WORK REQUIRED — Write out the listing word for word, from its first line through the line that contains "[x=34, y=138]", with both ends included. Leave the pictures out.

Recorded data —
________________________
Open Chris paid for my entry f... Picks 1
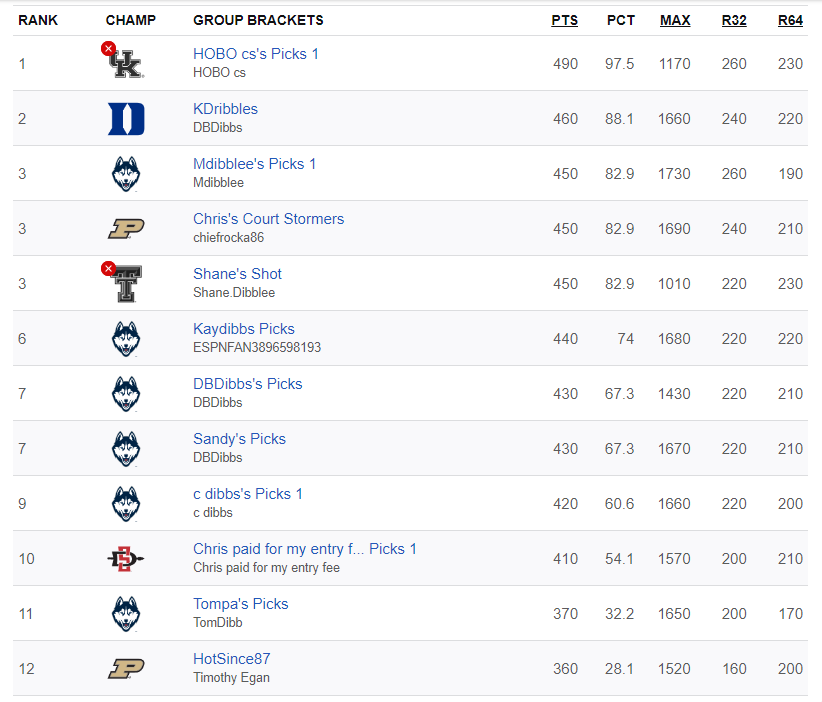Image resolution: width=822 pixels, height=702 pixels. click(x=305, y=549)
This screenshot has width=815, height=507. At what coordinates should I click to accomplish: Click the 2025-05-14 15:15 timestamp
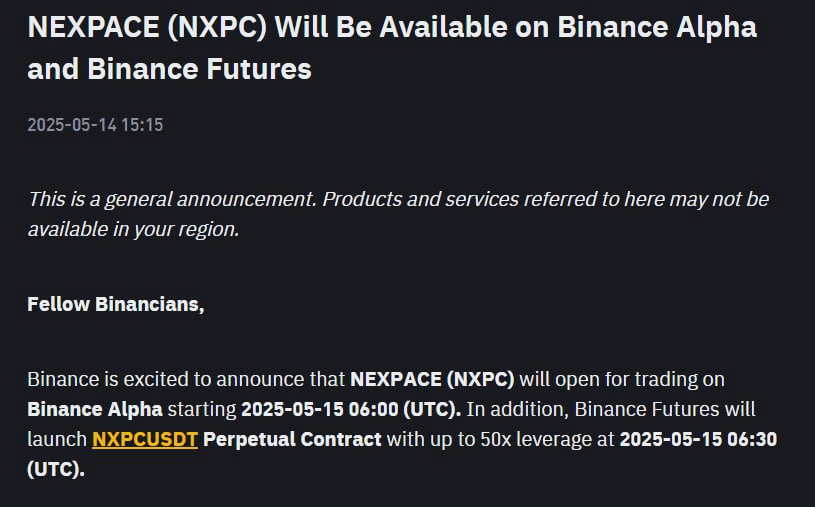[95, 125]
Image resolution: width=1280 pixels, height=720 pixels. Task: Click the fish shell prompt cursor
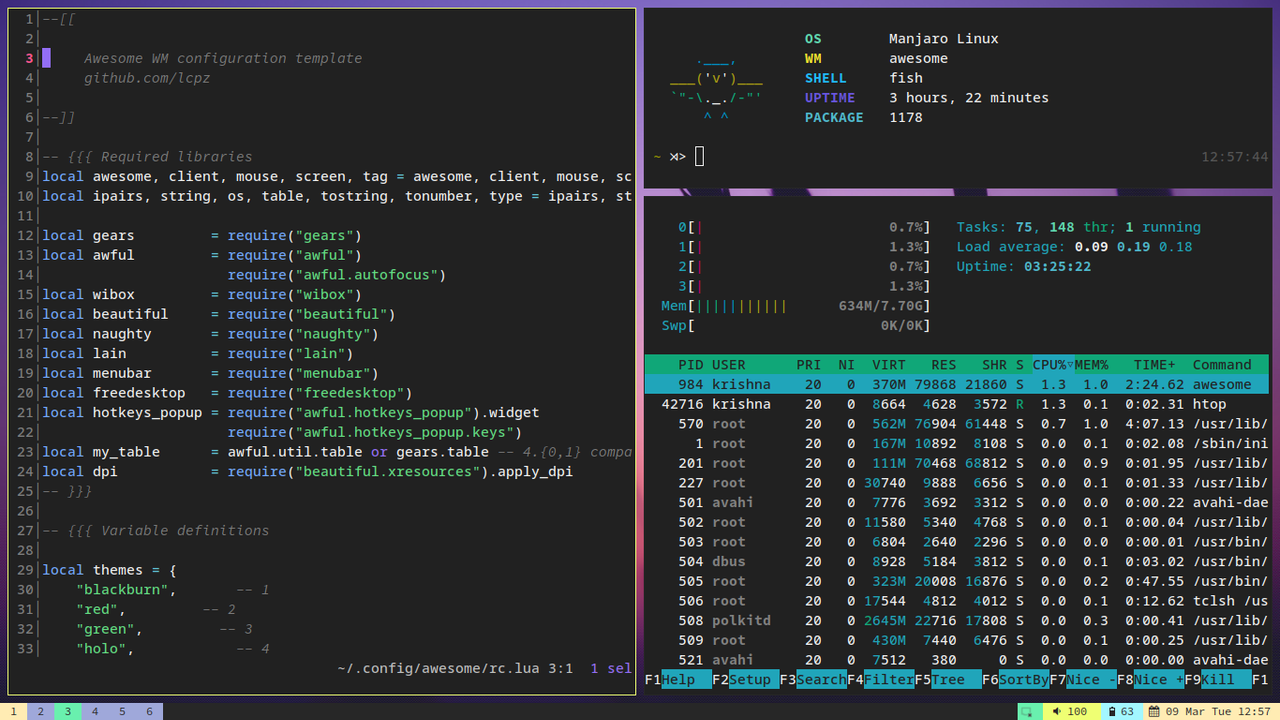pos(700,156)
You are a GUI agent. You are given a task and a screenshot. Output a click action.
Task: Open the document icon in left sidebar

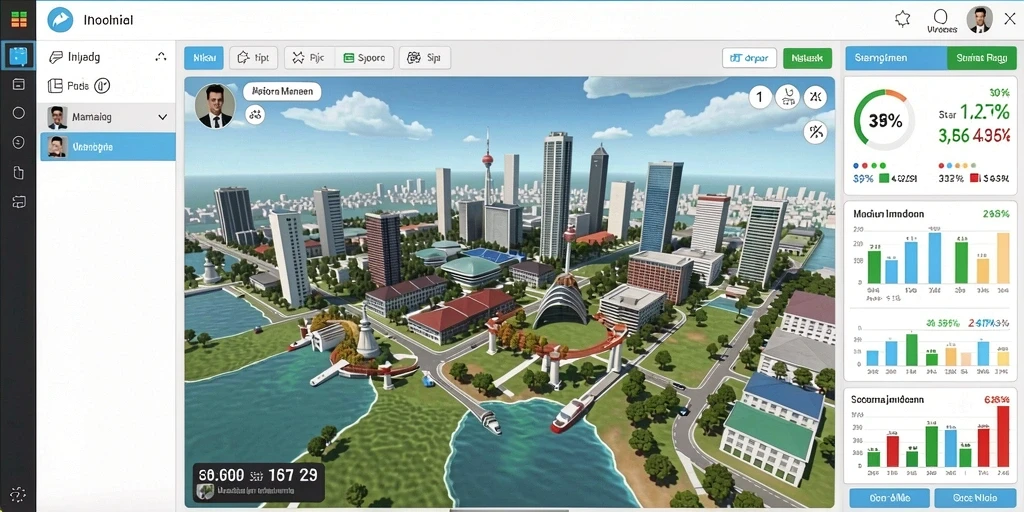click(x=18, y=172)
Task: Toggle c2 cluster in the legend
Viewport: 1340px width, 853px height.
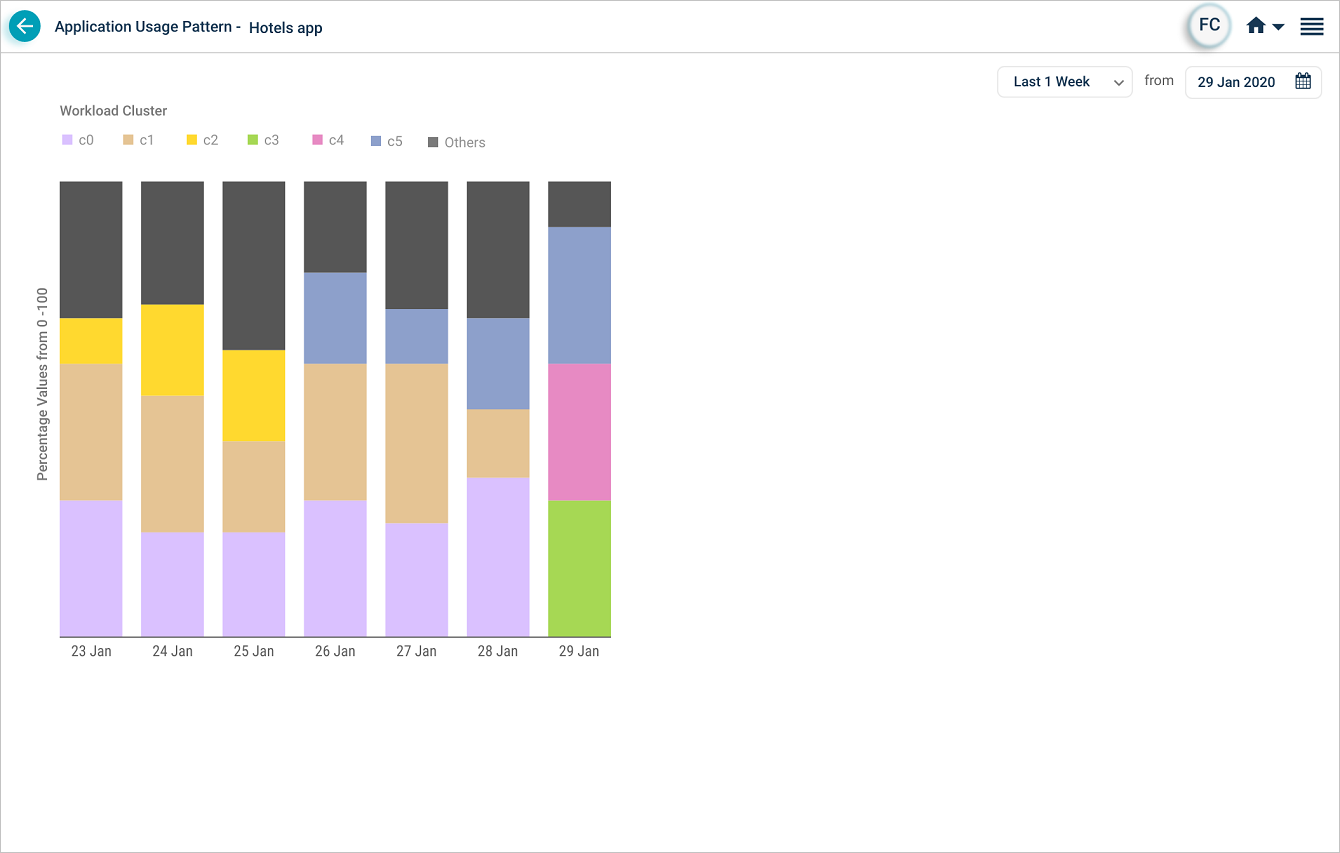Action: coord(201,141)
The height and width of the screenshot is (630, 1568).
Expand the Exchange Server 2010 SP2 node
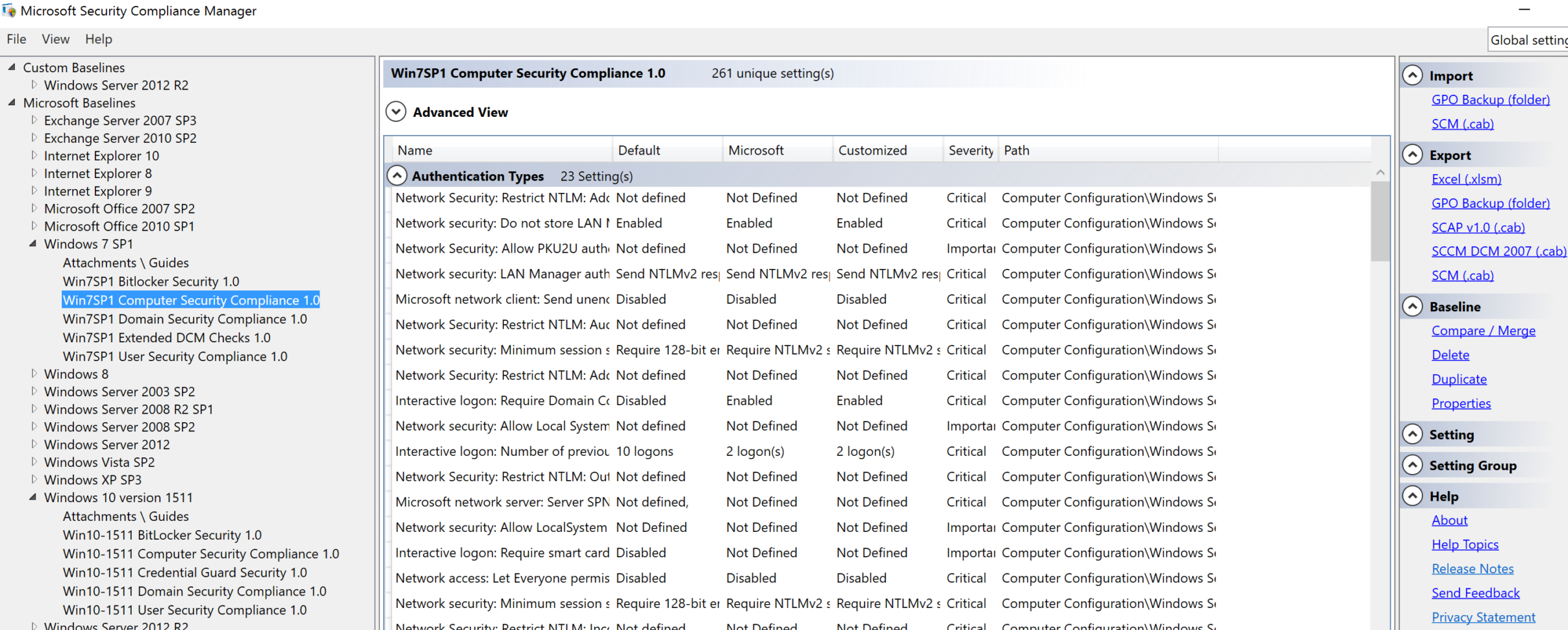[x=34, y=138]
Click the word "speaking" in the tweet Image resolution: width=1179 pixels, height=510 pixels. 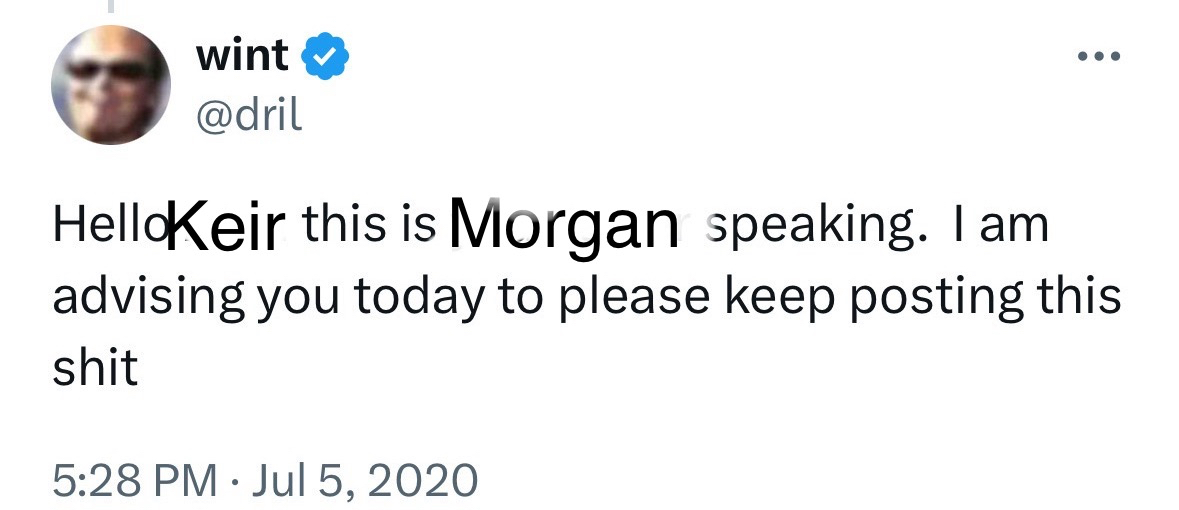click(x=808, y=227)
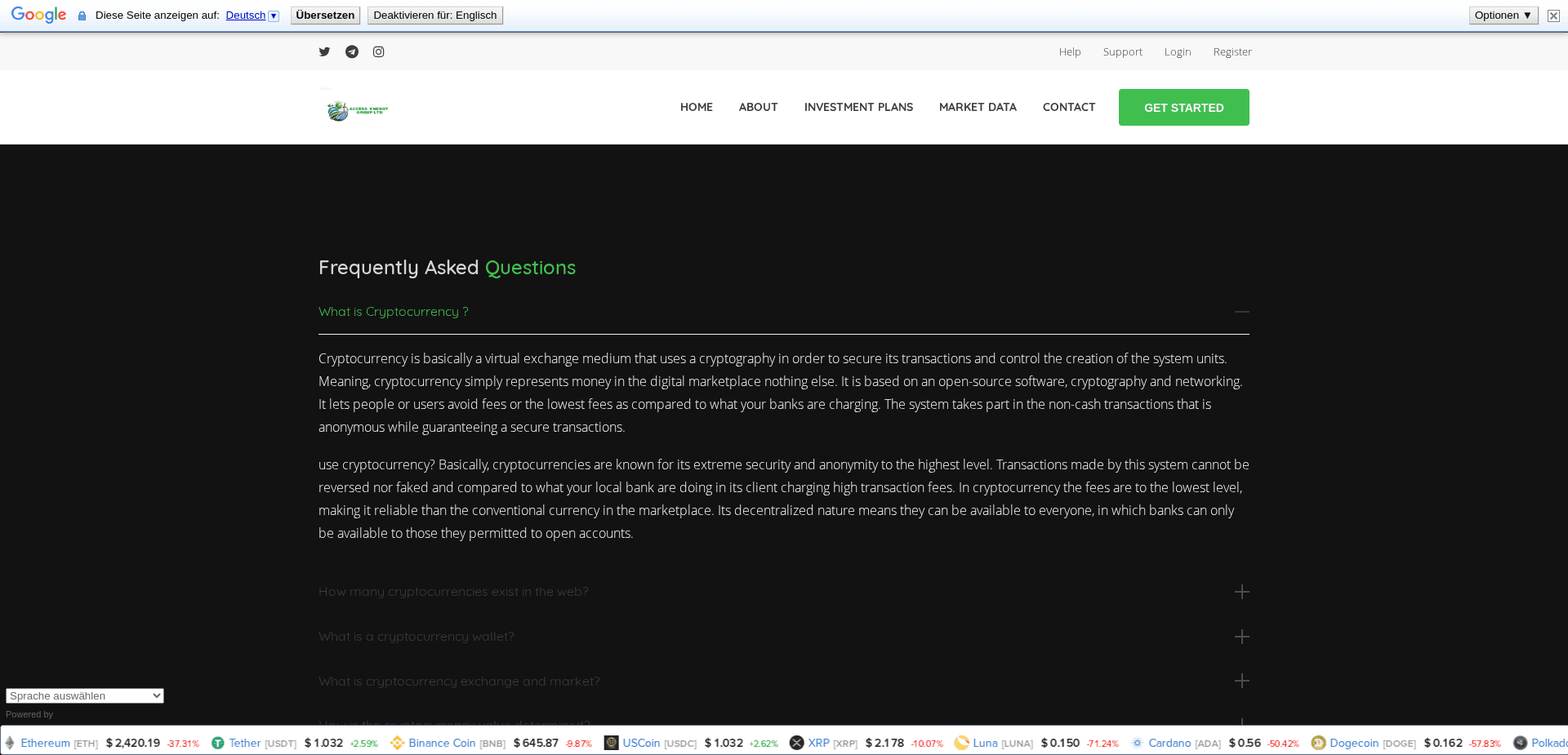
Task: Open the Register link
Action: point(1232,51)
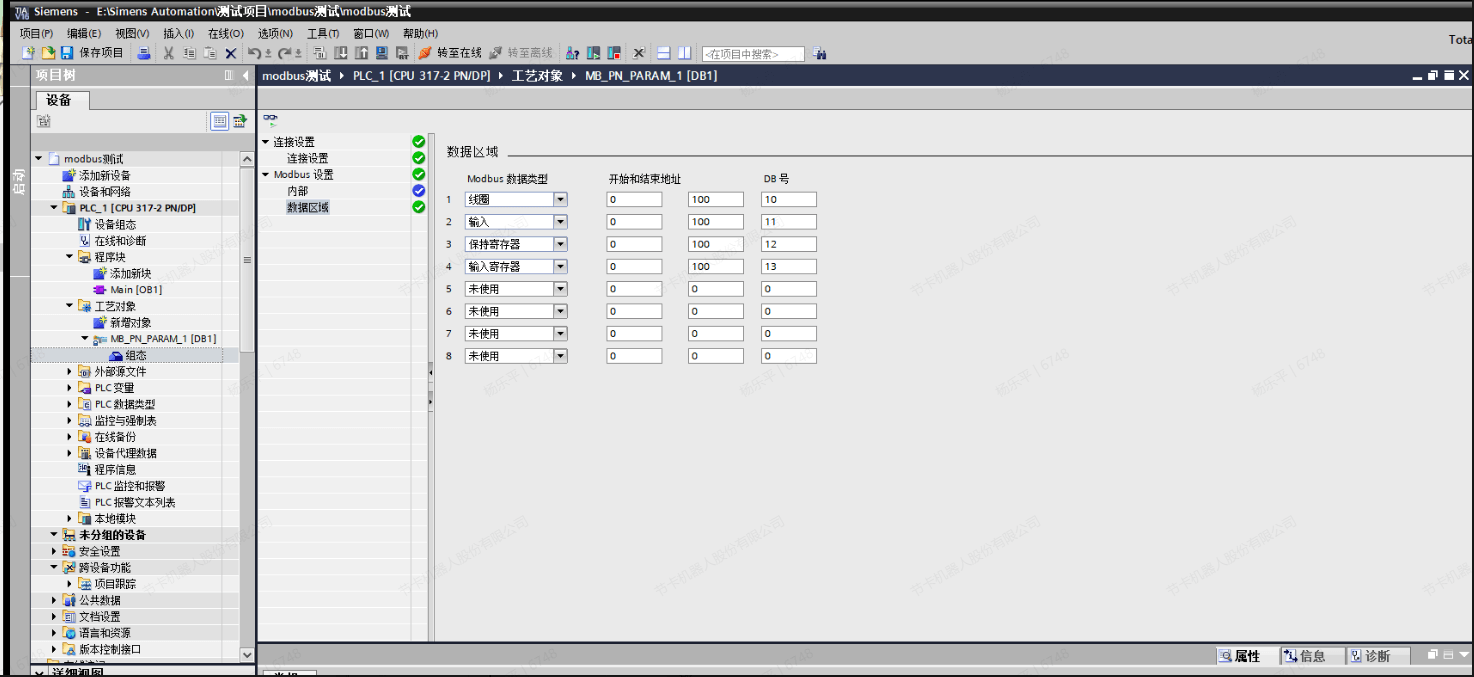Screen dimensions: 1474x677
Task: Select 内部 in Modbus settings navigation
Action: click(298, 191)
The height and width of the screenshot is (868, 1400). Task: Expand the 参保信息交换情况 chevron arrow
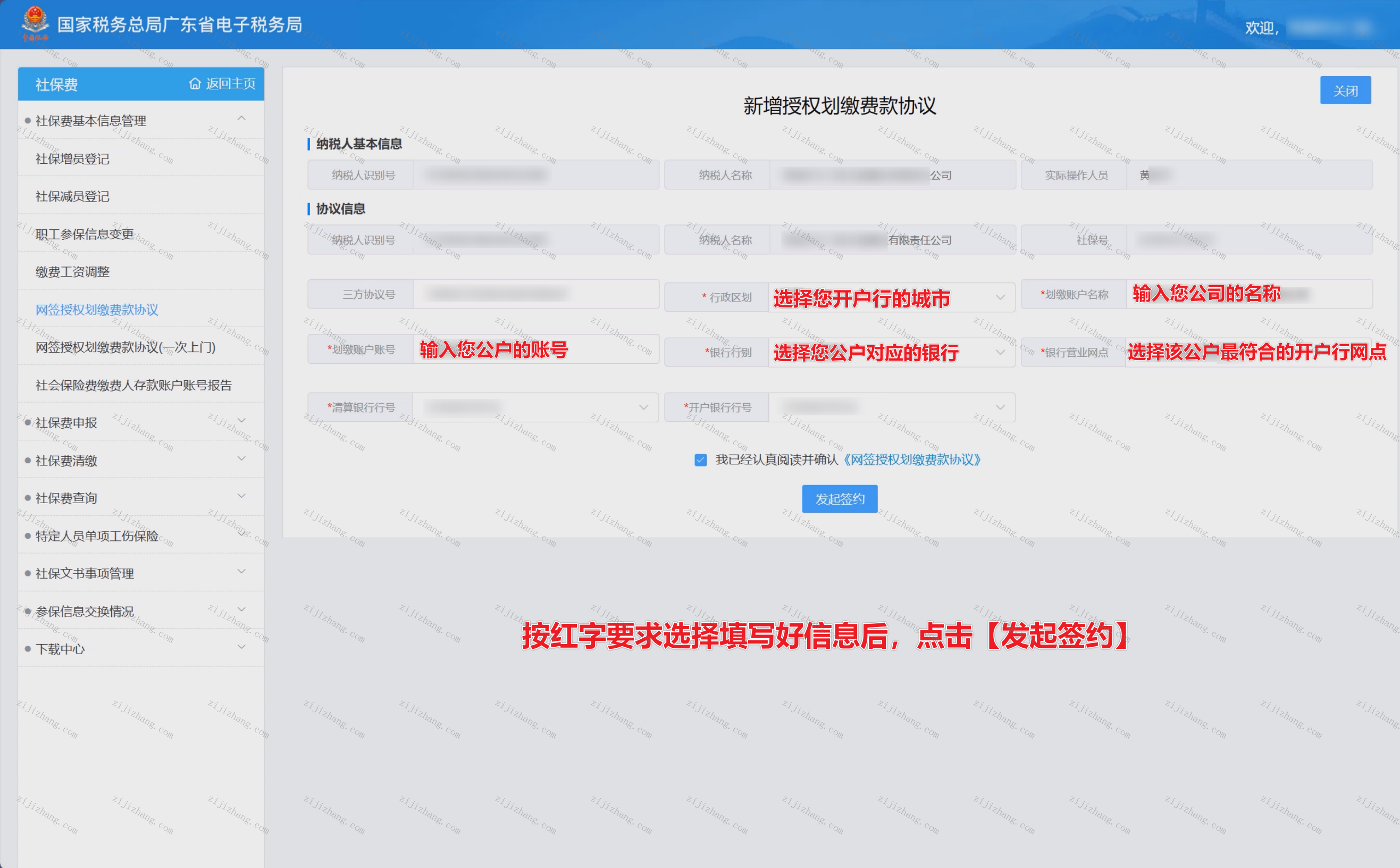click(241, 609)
________________________
ANSWER TO THE TASK —
Open Chris paid for my entry f... Picks 1
Image resolution: width=822 pixels, height=702 pixels. click(x=305, y=549)
This screenshot has width=815, height=507. At what coordinates should I click to accomplish: Click the 2025-05-14 15:15 timestamp
[95, 125]
Image resolution: width=1280 pixels, height=720 pixels. Task: Click the fish shell prompt cursor
pos(700,156)
You are a GUI agent. You are given a task and a screenshot. Output a click action.
Task: Open the document icon in left sidebar

click(x=18, y=172)
Task: Toggle c2 cluster in the legend
Viewport: 1340px width, 853px height.
Action: coord(201,141)
The height and width of the screenshot is (630, 1568).
Expand the Exchange Server 2010 SP2 node
[x=34, y=138]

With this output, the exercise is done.